James Watters, the head of product, marketing, and ecosystem for Cloud Foundry, remarked on the work specific to the integration in an interview with The Register by noting, “there’s a fair amount of work to make sure an IaaS and a PaaS like Cloud Foundry that automates itself through APIs all flows together very well” and that “every hour of every day Cloud Foundry gets tested on Piston.” Meanwhile, Joshua McKenty identified some of the integration issues that the partnership proposes to examine as follows:
We actually did most of the work to make sure Cloud Foundry could run on OpenStack last year. It’s not a tremendously complicated API, but it is important that it’s consistent and reliable. One of the things we’ve really focused on with Piston OpenStack is making sure the services are highly available, so as you scale up the scope of the Cloud Foundry environment on top, the IaaS environment can handle it.
Here, McKenty singles out the consistency and reliability of the Cloud Foundry API and the scalability of the OpenStack infrastructure in relation to the Cloud Foundry platform as topics for investigation. In a guest blog post for Cloud Foundry, McKenty further noted that Piston’s aim is to “to keep up with and continue to support the growing Cloud Foundry ecosystem” given that the fundamental goal of cloud computing is “really just about providing the computing resources to keep up with the fast-paced DevOps and Agile lifecycle.” In other words, Piston intends to “keep up with” Cloud Foundry not only from a scalability perspective, but also in the context of its rapidly evolving, agile-driven code base and enhancements.

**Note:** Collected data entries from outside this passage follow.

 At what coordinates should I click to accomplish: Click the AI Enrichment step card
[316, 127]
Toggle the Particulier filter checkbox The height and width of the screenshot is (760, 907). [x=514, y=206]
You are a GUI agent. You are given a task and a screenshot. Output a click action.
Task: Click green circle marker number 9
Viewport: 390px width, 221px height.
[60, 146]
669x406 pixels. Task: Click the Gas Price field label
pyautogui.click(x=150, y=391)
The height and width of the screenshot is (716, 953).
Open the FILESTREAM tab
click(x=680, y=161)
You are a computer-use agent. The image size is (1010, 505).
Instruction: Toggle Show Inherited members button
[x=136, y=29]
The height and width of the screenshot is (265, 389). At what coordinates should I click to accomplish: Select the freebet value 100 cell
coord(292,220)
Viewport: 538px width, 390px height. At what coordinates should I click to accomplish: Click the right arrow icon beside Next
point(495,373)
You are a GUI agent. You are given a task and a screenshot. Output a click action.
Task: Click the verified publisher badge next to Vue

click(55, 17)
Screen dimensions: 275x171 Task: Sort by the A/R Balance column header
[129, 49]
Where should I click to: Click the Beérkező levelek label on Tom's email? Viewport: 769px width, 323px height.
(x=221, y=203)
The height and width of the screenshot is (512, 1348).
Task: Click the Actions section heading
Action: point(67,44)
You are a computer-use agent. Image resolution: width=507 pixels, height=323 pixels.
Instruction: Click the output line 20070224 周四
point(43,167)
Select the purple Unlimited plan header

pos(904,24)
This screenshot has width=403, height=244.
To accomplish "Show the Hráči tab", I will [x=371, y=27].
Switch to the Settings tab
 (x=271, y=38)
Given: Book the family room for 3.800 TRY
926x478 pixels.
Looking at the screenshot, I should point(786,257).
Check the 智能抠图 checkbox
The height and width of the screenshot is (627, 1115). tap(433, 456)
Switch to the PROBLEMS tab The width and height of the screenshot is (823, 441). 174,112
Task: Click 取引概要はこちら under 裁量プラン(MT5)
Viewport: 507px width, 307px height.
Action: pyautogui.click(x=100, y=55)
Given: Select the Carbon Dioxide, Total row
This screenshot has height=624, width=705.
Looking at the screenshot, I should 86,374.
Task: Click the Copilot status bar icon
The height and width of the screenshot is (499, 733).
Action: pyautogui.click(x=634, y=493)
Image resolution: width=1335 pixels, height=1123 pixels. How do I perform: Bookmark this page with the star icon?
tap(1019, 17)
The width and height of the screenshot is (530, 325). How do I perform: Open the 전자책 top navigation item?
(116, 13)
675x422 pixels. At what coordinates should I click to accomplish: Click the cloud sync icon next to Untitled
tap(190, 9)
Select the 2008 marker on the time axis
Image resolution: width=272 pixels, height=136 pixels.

Overall, the partnership represents a huge coup for Piston given that it was hand-picked from the cottage industry of OpenStack vendors and distributions. More importantly, however, the announcement underscores the weight of the market momentum in favor of open-source based cloud computing platforms. Moreover, Thursday’s partnership increases the commercial viability of Cloud Foundry insofar as it was motivated in part by customer requests and interest. The industry should expect McKenty to bring his expertise in OpenStack governance to Cloud Foundry’s emerging governance structure and help drive a rapid expansion in Pivotal’s partnering companies and organizations with respect to Cloud Foundry. As the integration between OpenStack and Cloud Foundry matures courtesy of the Pivotal-Piston partnership, we may even see the evolution of a formal collaboration beween OpenStack’s governance structure and Cloud Foundry’s emerging model of governance and open source software leadership.